The findings of this study demonstrate that respiratory rate in neonates varies considerably over a 5-minute period of time. Furthermore, measuring respiratory rate over periods of more than one minute had poor agreement with the standard one-minute rate. Measuring the respiratory rate over 15 and 30 seconds also reduced agreement with the one-minute rate but this was a relatively small effect compared to within individual variability.
This study provides important information for device developers looking to validate new methods and techniques for measuring respiratory rate and also for clinicians measuring respiratory rate in neonates.
When comparing two independent measurements, lack of agreement may be due to the lack of precision of timings of the measurements but is also significantly degraded by the within subject variability in respiratory rate. To accurately compare two methods of respiratory rate measurement, the synchronization in time must be very precise – the same exact time period (and breaths) should be used.
For clinicians, this study demonstrates that the respiratory rate in neonates is highly variable, even over a short period of time, and so a single one-minute measurement may not accurately depict the true physiological status of the patient. We observed that the limits of agreement (LOA) was widest when comparing a one-minute period to a second one-minute period only three minutes later. From the start to the end of a 5-minute period the RR of a neonate can increase or decrease by 15 breaths per minute. This is within the 95% LOA of our results. This observation is important because it means that one single RR measurement in critically ill neonates may not give an adequate assessment of a neonate. Continuous or repeated RR monitoring of neonates is likely to be more beneficial than a single spot check measurement.
The optimum time period for counting the respiratory rate is yet to be determined. We found in this study that measuring RR over periods of more than one minute did not improve agreement. As the measurement length increased, the agreement to one-minute decreased. There was a difference of 6 breaths/minute within the spread of 95% LOA when comparing two-minutes with the standard one-minute rate, and a difference of 10 breaths/minute with the 5-minute comparison. Increasing the duration of respiratory rate counting for longer than one minute will likely not improve accuracy.

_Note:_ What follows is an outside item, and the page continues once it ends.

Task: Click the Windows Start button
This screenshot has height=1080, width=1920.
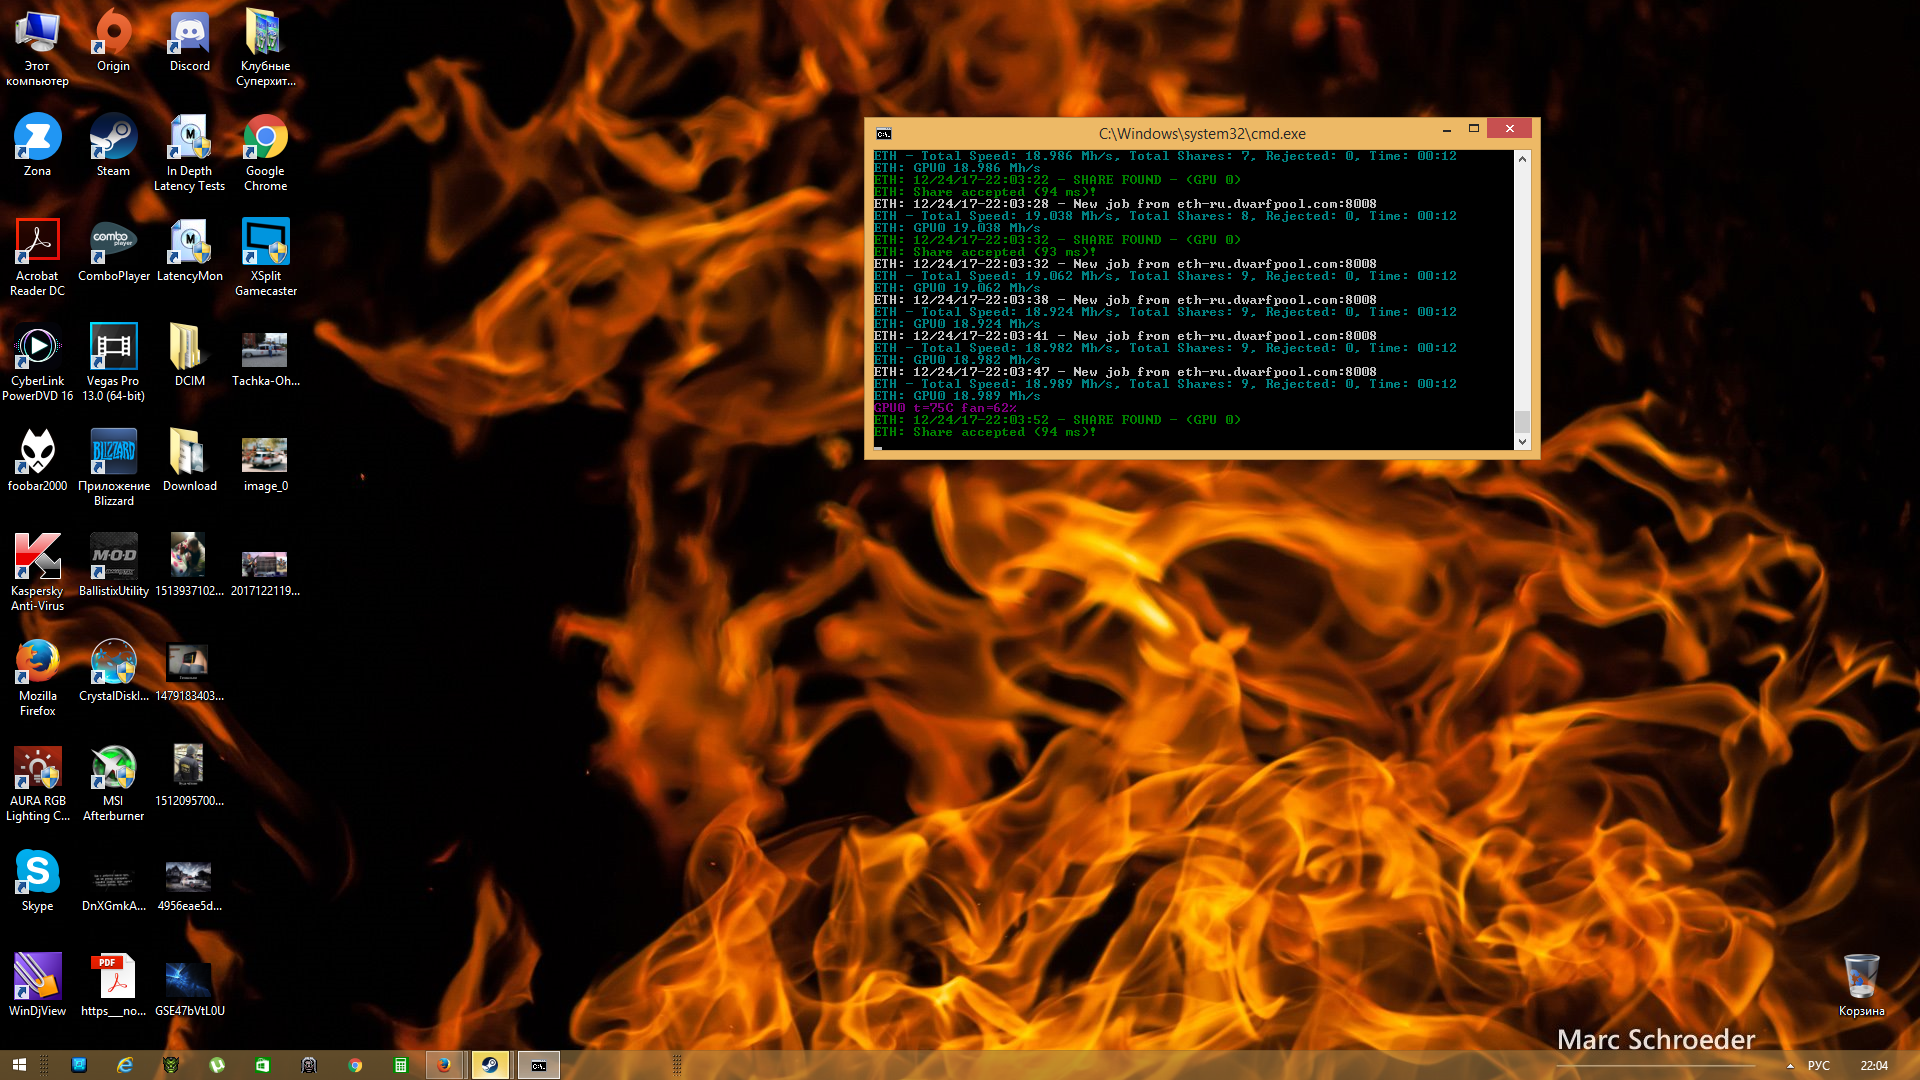Action: [19, 1065]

Measuring RR over periods of less than one-minute also showed reduced agreement, with the 15 second to one- minute comparison, for example, seeing the spread of LOA of 10 breaths per minute. Yet, this is a relatively small effect compared to the within individual variability that was demonstrated by comparing two one-minute RR counts, taken three minutes apart.
The 30 second period has previously been found to be imprecise since errors are multiplied when converting to “per minute” rates (4). In this study, our method of respiratory rate measurement (using the mean of the instantaneous (single breath) rates of all included breaths) does not include this typical multiplication – there is no increased imprecision in measurements under one minute, only that they are calculated based on less breaths. Despite this difference, in this study we still found the 30 second to one-minute comparison displayed wide variability with a spread of 7 breaths per minute falling within the 95% LOA.
In a similar study done in children under five years of age, comparing different counting periods to a synchronous capnograph recording, they found the least variability when two − 30 second measurements, done three minutes apart, were used (9). This difference in findings is possibly due to the different time periods used for comparison (30 versus 60 seconds). Moreover, our study was exclusively in neonates who have higher variability in their breathing compared to older children. It important to consider this difference between neonates and older children when determining the frequency of RR measurements.
Respiratory rate variability may be affected by agitation, hypoxia, sleep versus awake state, and fever (10–12). A previous study, for example, suggested a RR correction factor of 7–11 breaths per minute for each one degree °C elevation in temperatures above 38.5 degrees (13). Sleep state has also been shown to have a marked effect on the cardio-respiratory system with irregularities being more common in active sleep compared to quiet sleep (11). These factors were not adjusted for during our analysis. We also did not adjust for other physiological factors such as temperature, time of day, age, or gestational age that may contribute to the variability in respiration.
Considering the high variability of the respiratory rate in neonates, clinicians are advised to avoid using this measurement as a single factor in decision-making. This has been echoed in other studies. For example, one study found that hypoxia and increased work of breathing were more important than tachypnoea and auscultatory findings in diagnosing childhood pneumonia (14). A 2019 commentary suggests using a combination of signs and symptoms and biomarkers (for example, C reactive protein levels) in making a clinical diagnosis of pneumonia (15).
Similarly, manufacturers of medical devices that are used in neonates should take into consideration this variability. To accurately compare two methods of respiratory rate measurement, the synchronization in time must be very precise to ensure that the same exact time period is used. Furthermore, depending on a regular inter-breath duration, as is used by some devices, to derive the respiratory rate, may not account for the highly variable respiratory pattern of neonates.
More studies need to be done to investigate the optimum time period for evaluating respirations in the newborn and the benefit of repeat or continuous assessments in making clinical decisions.